At least seven Victoria youth facing homelessness will have the chance to live in a newly painted, bright and roomy home in a quiet Oak Bay neighbourhood.
It’s the kind of home a young person should grow up in, said Mark Muldoon, executive director of Threshold Housing Society. The non-profit organization helps house homeless and at-risk youth around Greater Victoria.
On July 1, it took possession of a newly leased respite home next to the United Church on Granite Street. The eight-unit building was built as a seniors’ home in the 1990s. Threshold hopes to have the youth move in on Sept. 1.
The church owns the building and tried to sell it before deciding to lease to Threshold.
“It’s airy and open and has a sense of life to it. And it’s close to amenities and buses,” Muldoon said.
This month, volunteers came to help paint and renovate the home. Most were employees from Home Depot, which raises funds for Threshold through donor boxes at the tills of its Greater Victoria stores.
Home Depot also gave Threshold a $30,000 renovation grant specifically for the new home.

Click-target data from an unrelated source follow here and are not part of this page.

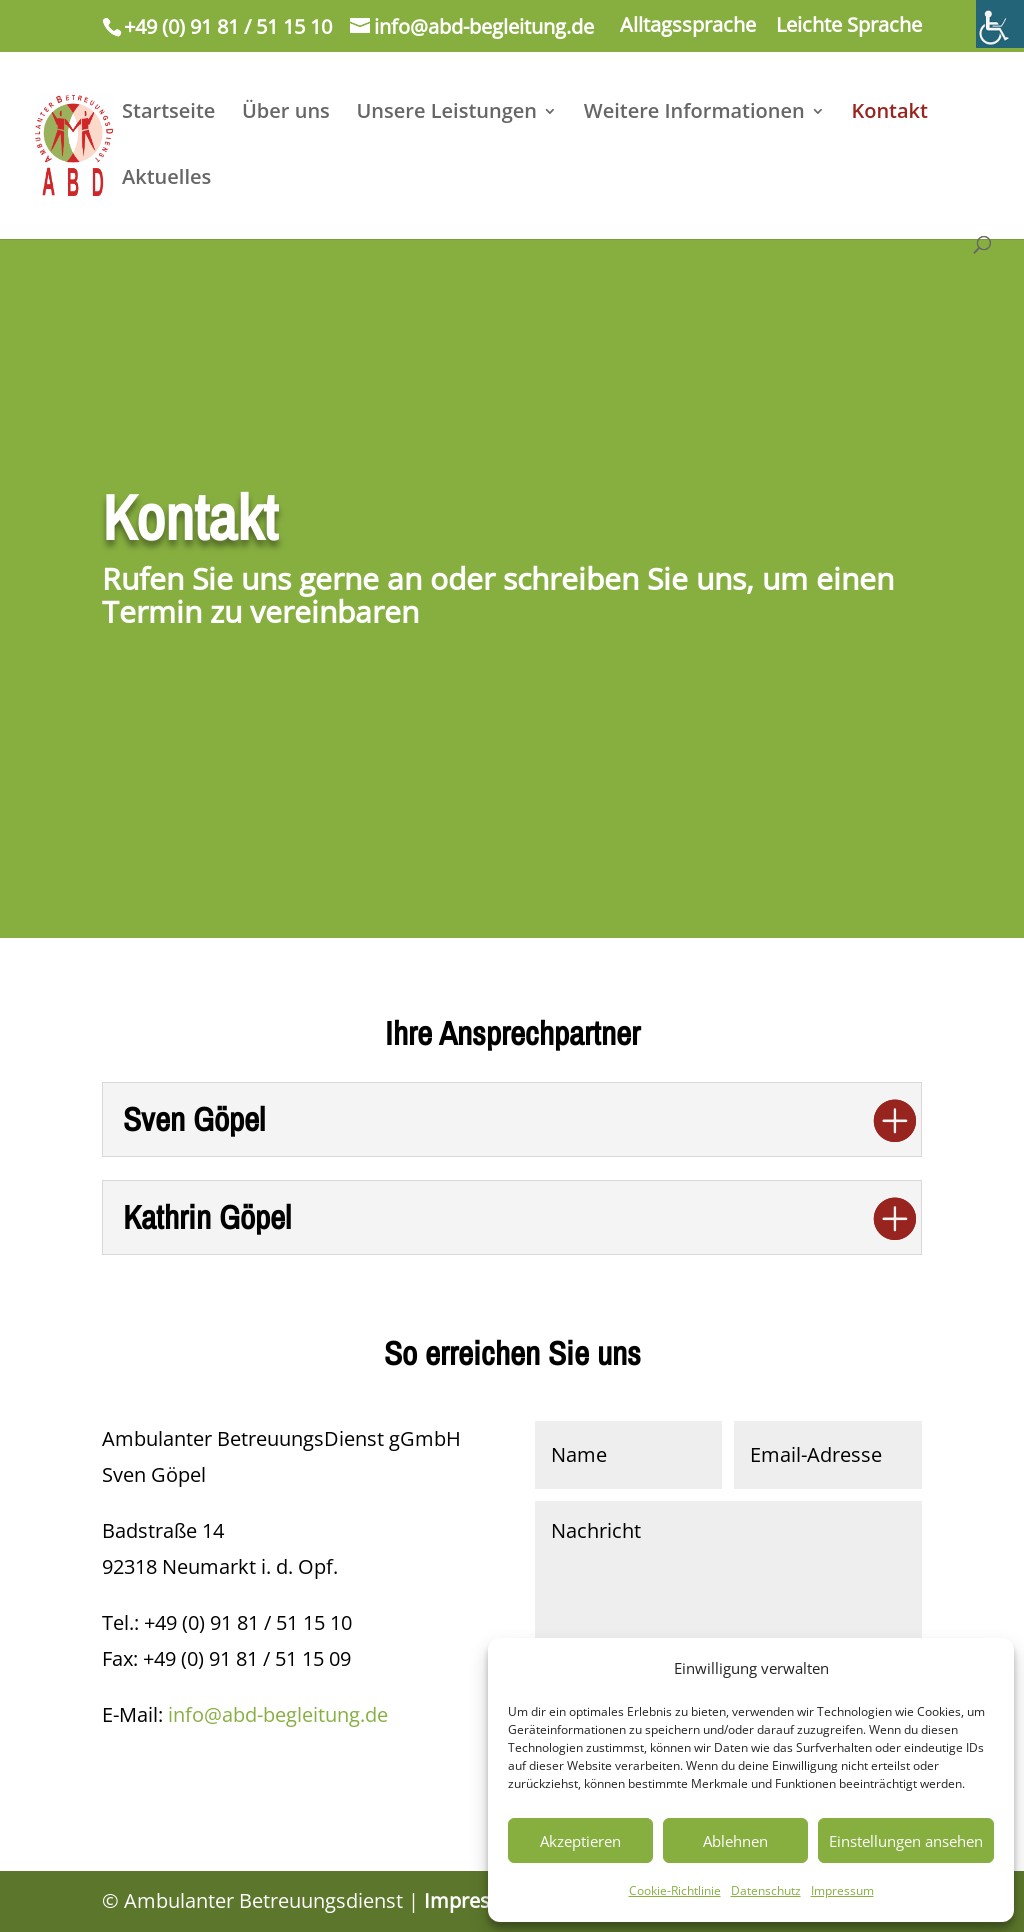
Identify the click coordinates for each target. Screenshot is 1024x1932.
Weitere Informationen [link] (694, 114)
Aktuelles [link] (166, 180)
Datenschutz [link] (766, 1890)
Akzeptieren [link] (580, 1841)
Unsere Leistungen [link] (447, 114)
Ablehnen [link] (735, 1841)
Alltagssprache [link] (688, 26)
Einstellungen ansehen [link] (906, 1841)
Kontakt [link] (889, 114)
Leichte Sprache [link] (849, 26)
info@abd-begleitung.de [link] (278, 1714)
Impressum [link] (842, 1890)
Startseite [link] (168, 114)
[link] (1000, 24)
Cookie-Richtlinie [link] (675, 1890)
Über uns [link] (286, 114)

“We got 42 volunteers here … from nine Island stores — some came from as far as Squamish and Campbell River,” said Cameron Rundell, operations assistant at the Shelbourne Street store.
Muldoon said the help from Home Depot was particularly meaningful because a Threshold youth works the night shifts at the store.
Many of the youth in Threshold housing work and go to school. Muldoon said in the past year, the organization has housed 52 youth in three homes and supported market housing.
“But we had 117 applications,” he said. “Where did they go? Look at the vacancy rates. Where is this invisible, voiceless population?”
Muldoon said the society’s board decided to lease the new home because of the need and because the housing market is increasingly tight. “The board decided we had to do this now … and we know youth do better in a communal home setting,” he said.
They will have to run the home at a bit of a loss, for now, but are hoping to supplement through donations and any government funding that becomes available.
Muldoon noted youth are the fastest growing sector of the homeless population in Canada. He said this is partly fuelled by transgender youth; Threshold houses several. He also cited the recent Point in Time survey of homeless people in Victoria, which revealed a large number of youth. In addition, the majority of those surveyed said they first experienced homelessness as youth.
“This shows preventing youth homelessness is key,” Muldoon said.
Of 1,387 homeless people, there were 120 youth, according to the survey conducted in February. Thirty-seven per cent of the respondents said they first became homeless when they were younger than 18.